(Data for processing Opens)

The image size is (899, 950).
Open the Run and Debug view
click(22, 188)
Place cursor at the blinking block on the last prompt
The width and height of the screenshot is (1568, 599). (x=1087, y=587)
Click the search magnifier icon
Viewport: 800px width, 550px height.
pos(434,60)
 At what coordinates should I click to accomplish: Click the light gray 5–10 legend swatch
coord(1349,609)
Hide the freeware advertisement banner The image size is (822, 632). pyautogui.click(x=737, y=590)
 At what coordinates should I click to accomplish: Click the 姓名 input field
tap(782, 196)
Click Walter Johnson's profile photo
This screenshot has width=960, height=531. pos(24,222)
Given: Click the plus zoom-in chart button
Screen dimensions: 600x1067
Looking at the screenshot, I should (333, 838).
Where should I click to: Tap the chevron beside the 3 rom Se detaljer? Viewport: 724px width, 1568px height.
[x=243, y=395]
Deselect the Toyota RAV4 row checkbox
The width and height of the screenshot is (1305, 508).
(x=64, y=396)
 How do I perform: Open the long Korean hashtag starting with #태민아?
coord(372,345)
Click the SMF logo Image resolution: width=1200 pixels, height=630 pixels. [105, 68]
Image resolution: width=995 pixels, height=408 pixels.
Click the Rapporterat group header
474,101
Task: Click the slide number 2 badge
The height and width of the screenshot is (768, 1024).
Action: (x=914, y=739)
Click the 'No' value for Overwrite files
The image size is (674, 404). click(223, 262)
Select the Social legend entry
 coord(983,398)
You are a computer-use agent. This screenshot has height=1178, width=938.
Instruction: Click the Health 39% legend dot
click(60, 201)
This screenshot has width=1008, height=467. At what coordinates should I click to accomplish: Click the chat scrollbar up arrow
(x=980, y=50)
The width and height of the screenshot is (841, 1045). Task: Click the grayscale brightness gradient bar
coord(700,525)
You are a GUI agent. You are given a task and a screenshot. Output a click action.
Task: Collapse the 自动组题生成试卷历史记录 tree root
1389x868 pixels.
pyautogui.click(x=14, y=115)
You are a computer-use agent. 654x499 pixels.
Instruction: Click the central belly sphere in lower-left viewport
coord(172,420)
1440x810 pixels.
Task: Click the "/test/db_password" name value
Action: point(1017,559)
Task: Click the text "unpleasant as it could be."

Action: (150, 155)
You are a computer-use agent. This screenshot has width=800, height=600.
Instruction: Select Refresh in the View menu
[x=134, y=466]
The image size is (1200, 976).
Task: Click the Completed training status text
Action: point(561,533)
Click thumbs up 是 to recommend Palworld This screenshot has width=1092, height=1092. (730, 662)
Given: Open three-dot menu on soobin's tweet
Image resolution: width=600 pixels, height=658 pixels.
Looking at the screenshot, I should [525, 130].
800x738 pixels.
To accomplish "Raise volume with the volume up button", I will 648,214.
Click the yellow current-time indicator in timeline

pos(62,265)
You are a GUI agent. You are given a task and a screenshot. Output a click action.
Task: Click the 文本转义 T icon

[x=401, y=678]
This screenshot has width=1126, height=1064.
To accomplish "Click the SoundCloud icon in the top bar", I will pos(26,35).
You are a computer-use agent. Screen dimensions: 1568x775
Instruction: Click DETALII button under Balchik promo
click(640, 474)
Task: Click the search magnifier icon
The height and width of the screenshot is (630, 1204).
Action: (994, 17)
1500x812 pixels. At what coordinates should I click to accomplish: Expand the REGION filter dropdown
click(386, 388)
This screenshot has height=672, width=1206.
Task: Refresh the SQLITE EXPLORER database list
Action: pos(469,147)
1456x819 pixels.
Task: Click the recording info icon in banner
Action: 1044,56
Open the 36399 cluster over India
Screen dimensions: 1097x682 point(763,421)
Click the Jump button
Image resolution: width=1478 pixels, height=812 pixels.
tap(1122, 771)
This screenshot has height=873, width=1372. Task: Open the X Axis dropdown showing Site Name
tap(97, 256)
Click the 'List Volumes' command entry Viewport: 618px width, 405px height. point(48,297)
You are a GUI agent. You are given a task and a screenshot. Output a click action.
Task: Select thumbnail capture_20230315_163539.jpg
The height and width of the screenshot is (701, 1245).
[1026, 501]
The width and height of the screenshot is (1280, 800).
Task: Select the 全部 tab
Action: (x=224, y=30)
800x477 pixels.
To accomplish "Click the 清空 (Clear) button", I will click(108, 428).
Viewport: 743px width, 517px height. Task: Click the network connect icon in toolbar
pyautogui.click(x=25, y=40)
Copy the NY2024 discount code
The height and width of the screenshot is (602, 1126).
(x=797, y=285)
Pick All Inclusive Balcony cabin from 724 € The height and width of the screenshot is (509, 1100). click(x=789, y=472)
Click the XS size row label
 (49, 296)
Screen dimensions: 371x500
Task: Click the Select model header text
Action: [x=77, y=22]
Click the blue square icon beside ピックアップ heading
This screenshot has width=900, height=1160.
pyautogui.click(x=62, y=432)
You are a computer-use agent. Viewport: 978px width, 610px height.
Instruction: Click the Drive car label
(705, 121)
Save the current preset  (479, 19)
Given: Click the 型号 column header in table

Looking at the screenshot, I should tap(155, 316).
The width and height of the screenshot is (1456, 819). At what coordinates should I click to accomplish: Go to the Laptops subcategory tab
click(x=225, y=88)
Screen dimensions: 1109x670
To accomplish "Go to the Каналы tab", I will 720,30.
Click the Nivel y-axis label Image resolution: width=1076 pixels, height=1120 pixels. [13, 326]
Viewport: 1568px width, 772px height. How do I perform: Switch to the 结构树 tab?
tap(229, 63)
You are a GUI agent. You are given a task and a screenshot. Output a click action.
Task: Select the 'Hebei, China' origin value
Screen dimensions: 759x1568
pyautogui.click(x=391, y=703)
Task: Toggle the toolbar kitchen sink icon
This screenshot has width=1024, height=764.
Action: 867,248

(Data for processing Closes)

_Instructions for the task_
Give the number of lines in the records above that contain "search", with no other words.

_Task solution_
2